DISCOVERY AND SETTLEMENT
Aotearoa, Land of the Long White Cloud, was discovered and settled by the ocean-voyaging ancestors (tūpuna) of Māori (tangatata whenua or people of the land) long before Abel Tasman for the Dutch East India Company blew in upon its shores in 1642, and Captain James Cook charted its coastline for the British Admiralty in 1768-70. In 1840, tangata whenua and the British signed a treaty, te Tiriti o Waitangi, by which each entered into a relationship of mutuality with the other.
AOTEAROA NEW ZEALAND
An isolated archipelago over 1,600 kilometers long, Aotearoa New Zealand sits at the bottom of the Southwestern Pacific in the path of powerful westerly winds that unload prodigious amounts of rainfall (uanga) as they fly across its rugged landscape.

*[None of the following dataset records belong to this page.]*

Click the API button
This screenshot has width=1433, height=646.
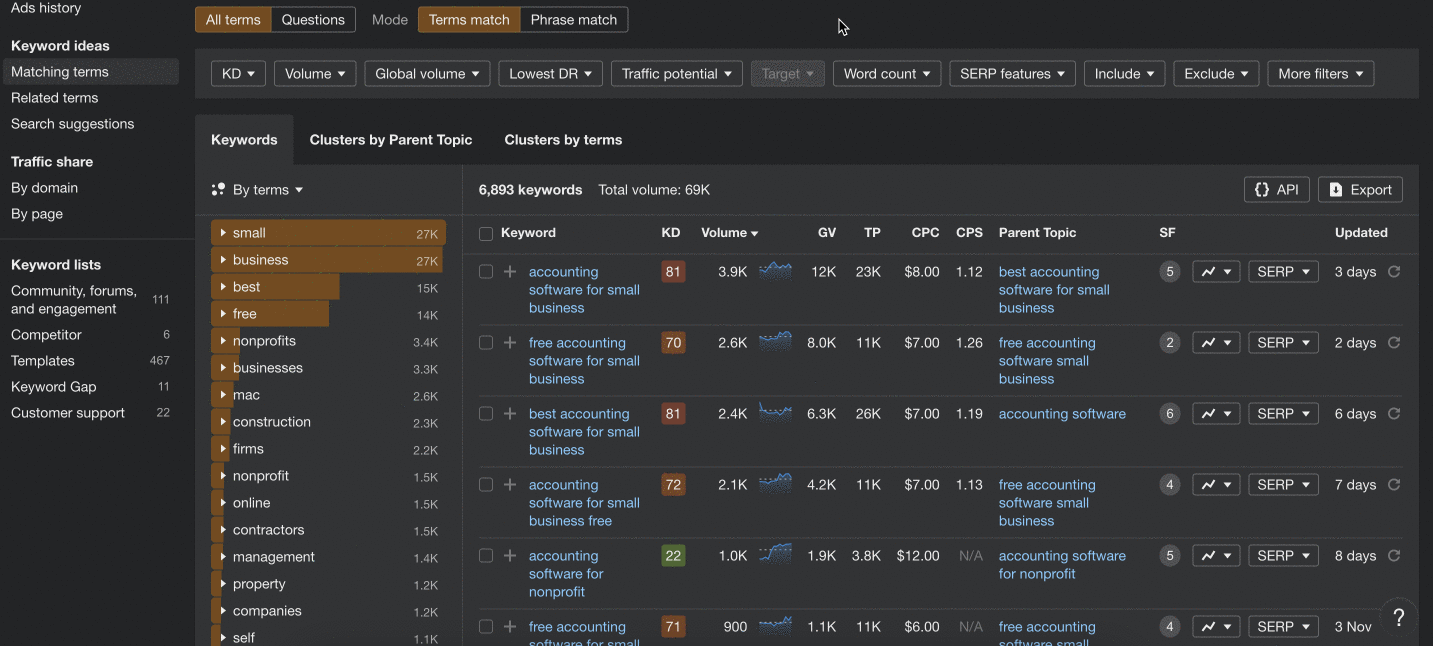pyautogui.click(x=1277, y=190)
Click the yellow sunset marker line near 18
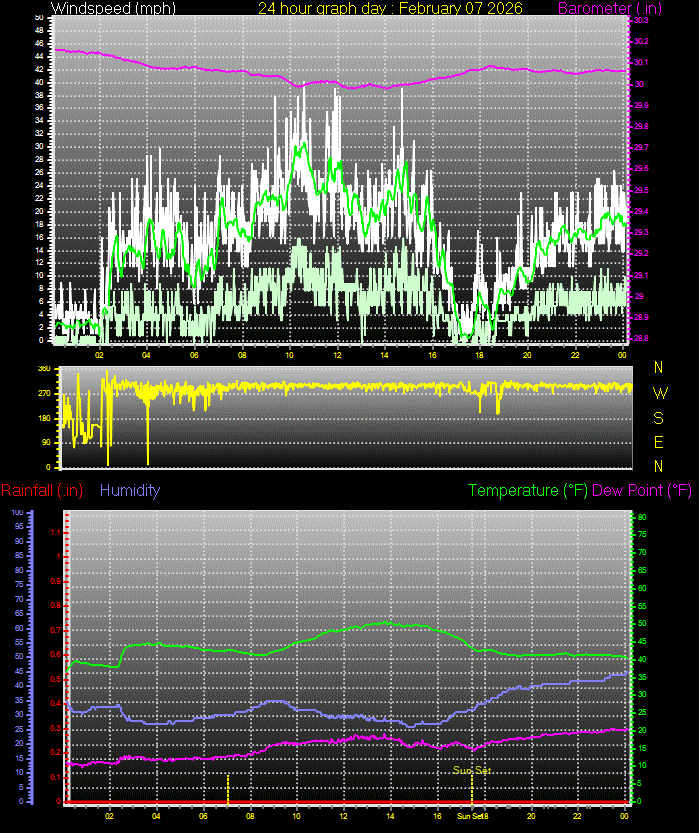The image size is (699, 833). (472, 788)
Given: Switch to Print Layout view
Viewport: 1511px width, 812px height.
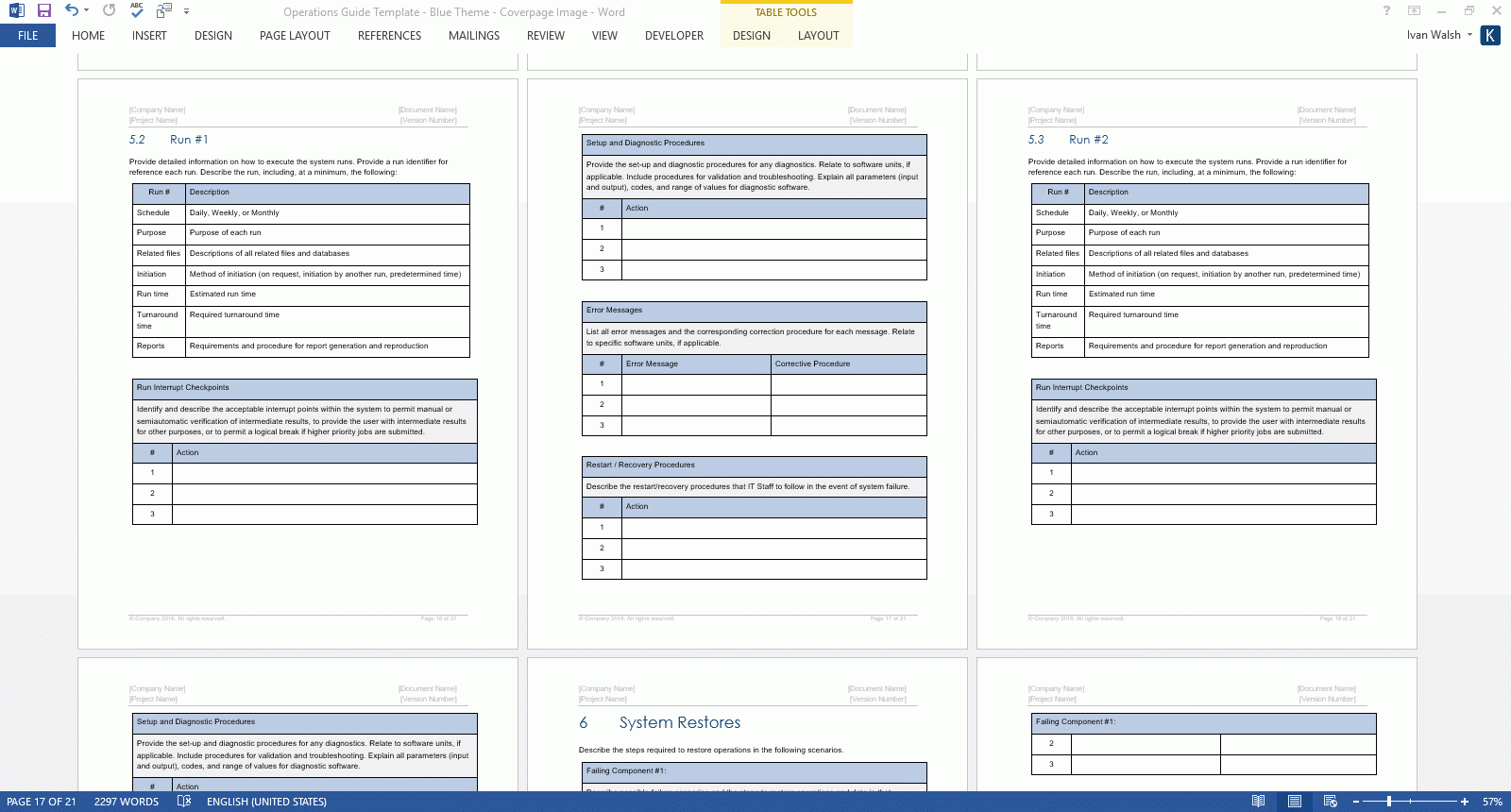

This precious uanga renews the 500 trillion litres that course through the country’s freshwater system of aquifers, lakes and rivers, of which ten trillion litres is consented to be taken each year for human purposes. Blessed with an abundance of mineral water (wai māori) stored in aquifers underlying 26 percent of its landmass, Aotearoa New Zealand is uniquely positioned to make this life-sustaining element and share it with the world.